Ces paroles n’étaient pas sincères, et Gaspardo surprit dans les yeux de la sorcière éclairés par les lueurs fugitives des cocuyos, un regard à l’adresse de Nacéna qui pouvait se traduire par ces mots : « Faites ce qu’il ordonne et comptez sur ma vengeance. »

« Tu te trompes, il t’importe, et beaucoup ! reprit-il en frappant sur l’épaule de Shebotha. Tu te figures que la mise en liberté de la captive blanche te fera perdre la récompense que Nacéna avait juré de te donner. Il n’en est rien. Ces jeunes seigneurs te donneront le double de ce que la mort de Francesca t’eût rapporté. Donc, consens sans réserve à ce que nous attendons de toi. »

Cypriano et Ludwig tirèrent instantanément de leurs ceintures des bourses que chacun d’eux avait bien garnies au départ, dans la prévision qu’on leur demanderait peut-être une rançon pour la délivrance de Francesca.

Les yeux de la sorcière étincelèrent à la vue de l’or et de l’argent. Elle lança sur les deux bourses un regard de cupidité qui prouvait qu’elle était ralliée par cette vue à la cause de Francesca.

« Allons, tu es trop fine, lui dit le gaucho, pour ne pas comprendre qu’à être payée pour faire une bonne action plutôt qu’une mauvaise, c’est tout profit. Ton choix est-il fait ?

— J’ai répondu : Que m’importe ? Et que m’importe, en effet, que cette jeune fille vive ou meure ? Cela regarde Nacéna, cela vous regarde, mais Shebotha n’a rien à y voir.

— Allons, tia57, il s’agit d’être claire, dit le gaucho ; claire et sincère. Ce n’est pas un oracle que je te demande, c’est un ordre précis donné à Nacéna, et le serment que, quoi qu’il arrive, tu ne trahiras pas le secret du concours qu’elle va nous donner. Que diable ! c’est pourtant bien simple : si tu nous aides, la vie et de l’or ; si tu nous trompes, la mort ! »

Shebotha avait pris son parti.

« Pars, Nacéna, dit-elle ; rends la captive blanche à sa famille, rends-la à celui qui l’aime. »

Et de son doigt elle désignait Cypriano stupéfait.

« Shebotha lit dans les cœurs, » reprit la sorcière avec fierté.

Se tournant alors vers Nacéna :

« Sois tranquille, ajouta-t-elle d’un ton énigmatique, entre Francesca et Aguara, il y aura désormais quelque chose de plus sûr encore que la mort. »

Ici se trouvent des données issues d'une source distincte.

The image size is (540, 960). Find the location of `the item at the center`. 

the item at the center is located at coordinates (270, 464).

Elle donna alors à Nacéna des instructions d’une précision singulière pour qu’elle put arriver jusqu’à la captive. Elle lui dit le nom de la femme qui était préposée en chef à sa garde, et, ayant détaché de sa coiffure une plume dont la vue devait suffire à lui gagner sa confiance, elle termina par ces mots :

« Pars et reviens, Shebotha t’attend ; elle croit en toi, crois en elle. »

Ces dernières paroles de la sorcière avaient eu à la fois pour but de relever son prestige aux yeux des étrangers et d’affermir la résolution de Nacéna. Mais celle-ci n’en avait pas besoin : elle possédait au fond de son cœur, pour l’engager à tenir sa promesse, un motif plus fort que toute l’influence de la crainte et toute la puissance de la superstition.

Elle posa sa main sur la main de Cypriano : « Je ne hais plus Francesca, » lui dit-elle. Le jeune homme était si troublé que, pour toute réponse, il s’inclina respectueusement devant elle. Nacéna descendit le sentier de la montagne, décidée à ramener avec elle, délivrée et tendrement guidée, la jeune fille qu’une heure auparavant elle avait vouée à la mort.

La jeune captive blanche était enfermée dans une hutte appartenant à un cacique inférieur de la tribu. Aguara avait choisi cette demeure parce que ce cacique était une de ses créatures.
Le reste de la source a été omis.